Task instructions —
Starting with the line that contains "The height and width of the screenshot is (1676, 1920).", reproduce each line through the end of the listing below, with no other output.
--- START ---
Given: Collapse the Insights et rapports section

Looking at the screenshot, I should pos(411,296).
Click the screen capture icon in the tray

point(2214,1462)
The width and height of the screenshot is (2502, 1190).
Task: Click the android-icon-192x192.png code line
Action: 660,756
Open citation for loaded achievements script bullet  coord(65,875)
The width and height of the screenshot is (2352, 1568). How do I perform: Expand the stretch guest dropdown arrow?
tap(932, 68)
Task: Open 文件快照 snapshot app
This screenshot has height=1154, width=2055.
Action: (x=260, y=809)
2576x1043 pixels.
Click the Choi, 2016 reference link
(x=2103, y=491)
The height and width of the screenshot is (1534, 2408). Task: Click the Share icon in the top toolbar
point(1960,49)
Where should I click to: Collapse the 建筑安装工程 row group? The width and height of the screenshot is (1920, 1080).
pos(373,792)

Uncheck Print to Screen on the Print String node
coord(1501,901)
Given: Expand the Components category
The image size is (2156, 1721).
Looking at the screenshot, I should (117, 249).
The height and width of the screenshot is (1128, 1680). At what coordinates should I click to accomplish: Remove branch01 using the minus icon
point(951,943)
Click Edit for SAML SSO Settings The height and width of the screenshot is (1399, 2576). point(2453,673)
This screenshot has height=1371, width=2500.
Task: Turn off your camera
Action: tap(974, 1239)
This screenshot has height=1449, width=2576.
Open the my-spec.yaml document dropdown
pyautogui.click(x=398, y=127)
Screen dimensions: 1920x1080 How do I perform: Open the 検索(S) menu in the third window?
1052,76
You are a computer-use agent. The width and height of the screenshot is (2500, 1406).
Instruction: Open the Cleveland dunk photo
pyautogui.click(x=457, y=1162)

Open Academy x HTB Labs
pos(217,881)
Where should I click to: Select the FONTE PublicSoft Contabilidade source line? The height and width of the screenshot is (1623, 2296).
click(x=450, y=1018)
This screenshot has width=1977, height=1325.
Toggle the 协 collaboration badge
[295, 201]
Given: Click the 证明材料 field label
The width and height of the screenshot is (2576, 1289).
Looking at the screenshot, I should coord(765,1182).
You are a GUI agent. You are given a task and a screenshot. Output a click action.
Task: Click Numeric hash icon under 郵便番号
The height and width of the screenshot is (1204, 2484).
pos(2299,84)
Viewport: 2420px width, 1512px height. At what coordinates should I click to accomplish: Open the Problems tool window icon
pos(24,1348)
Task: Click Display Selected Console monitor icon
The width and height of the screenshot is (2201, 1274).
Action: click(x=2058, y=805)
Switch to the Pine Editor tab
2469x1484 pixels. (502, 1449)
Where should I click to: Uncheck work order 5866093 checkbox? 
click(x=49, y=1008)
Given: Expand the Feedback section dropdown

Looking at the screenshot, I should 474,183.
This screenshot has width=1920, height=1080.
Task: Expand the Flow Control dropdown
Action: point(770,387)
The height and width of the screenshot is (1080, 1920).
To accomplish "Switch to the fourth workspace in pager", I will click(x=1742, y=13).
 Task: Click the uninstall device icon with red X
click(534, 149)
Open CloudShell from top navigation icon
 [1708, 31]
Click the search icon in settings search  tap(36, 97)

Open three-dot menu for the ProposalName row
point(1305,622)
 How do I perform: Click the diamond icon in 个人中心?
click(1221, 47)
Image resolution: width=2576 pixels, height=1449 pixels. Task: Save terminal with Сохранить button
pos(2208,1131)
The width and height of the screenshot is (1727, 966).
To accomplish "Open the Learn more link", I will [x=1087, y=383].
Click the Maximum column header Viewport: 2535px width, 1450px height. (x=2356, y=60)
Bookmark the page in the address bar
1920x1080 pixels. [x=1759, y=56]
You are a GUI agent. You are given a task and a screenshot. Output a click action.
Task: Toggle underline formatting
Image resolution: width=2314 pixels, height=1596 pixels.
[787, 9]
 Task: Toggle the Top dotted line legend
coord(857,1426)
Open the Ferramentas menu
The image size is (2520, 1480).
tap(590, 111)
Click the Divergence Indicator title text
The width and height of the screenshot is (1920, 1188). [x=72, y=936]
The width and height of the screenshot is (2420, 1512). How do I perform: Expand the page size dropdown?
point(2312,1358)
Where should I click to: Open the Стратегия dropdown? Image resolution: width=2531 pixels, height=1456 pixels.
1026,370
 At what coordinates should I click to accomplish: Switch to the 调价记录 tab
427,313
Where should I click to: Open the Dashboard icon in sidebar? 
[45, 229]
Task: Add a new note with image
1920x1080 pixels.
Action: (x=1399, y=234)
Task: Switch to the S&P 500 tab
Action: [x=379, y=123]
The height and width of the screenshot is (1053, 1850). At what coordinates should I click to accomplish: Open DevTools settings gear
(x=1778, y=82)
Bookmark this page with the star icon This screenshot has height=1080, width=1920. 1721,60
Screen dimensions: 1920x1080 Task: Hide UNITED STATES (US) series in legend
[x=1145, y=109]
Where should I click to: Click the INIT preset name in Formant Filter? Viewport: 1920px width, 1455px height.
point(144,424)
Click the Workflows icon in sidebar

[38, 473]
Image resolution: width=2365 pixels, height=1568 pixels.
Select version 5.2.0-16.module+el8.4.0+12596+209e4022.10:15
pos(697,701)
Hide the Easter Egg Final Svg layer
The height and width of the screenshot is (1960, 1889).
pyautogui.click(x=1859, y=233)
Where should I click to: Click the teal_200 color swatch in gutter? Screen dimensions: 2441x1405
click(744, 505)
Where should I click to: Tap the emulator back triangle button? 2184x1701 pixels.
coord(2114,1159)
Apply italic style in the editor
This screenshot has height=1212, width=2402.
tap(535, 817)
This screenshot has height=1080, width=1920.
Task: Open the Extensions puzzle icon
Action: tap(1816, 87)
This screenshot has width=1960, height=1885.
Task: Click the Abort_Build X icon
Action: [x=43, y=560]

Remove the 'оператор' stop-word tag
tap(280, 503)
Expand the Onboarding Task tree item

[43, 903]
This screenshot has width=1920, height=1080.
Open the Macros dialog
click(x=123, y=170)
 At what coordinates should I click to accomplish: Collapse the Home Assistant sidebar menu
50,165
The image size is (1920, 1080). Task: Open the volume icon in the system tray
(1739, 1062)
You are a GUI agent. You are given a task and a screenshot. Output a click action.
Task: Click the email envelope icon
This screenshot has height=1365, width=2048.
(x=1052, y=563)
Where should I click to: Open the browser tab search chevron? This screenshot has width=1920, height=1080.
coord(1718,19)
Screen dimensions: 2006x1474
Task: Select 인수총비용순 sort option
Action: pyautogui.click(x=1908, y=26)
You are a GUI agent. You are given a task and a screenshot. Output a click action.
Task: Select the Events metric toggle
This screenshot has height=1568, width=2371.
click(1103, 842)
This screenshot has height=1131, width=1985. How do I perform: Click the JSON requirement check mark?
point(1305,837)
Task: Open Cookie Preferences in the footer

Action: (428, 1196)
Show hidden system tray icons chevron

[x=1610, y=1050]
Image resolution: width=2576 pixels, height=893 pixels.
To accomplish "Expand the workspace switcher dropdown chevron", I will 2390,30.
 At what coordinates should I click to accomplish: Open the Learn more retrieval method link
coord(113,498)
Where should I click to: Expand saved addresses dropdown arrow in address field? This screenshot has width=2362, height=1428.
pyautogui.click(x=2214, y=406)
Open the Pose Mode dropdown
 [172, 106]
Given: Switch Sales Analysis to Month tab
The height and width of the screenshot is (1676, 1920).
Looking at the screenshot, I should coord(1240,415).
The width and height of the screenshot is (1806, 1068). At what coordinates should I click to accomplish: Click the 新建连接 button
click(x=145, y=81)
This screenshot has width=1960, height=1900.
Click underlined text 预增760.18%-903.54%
--- END ---
Reply to the task —
The height and width of the screenshot is (1676, 1920).
Looking at the screenshot, I should coord(1240,415).
The width and height of the screenshot is (1806, 1068). At what coordinates should I click to accomplish: Click the 新建连接 button
click(x=145, y=81)
This screenshot has width=1960, height=1900.
Click underlined text 预增760.18%-903.54%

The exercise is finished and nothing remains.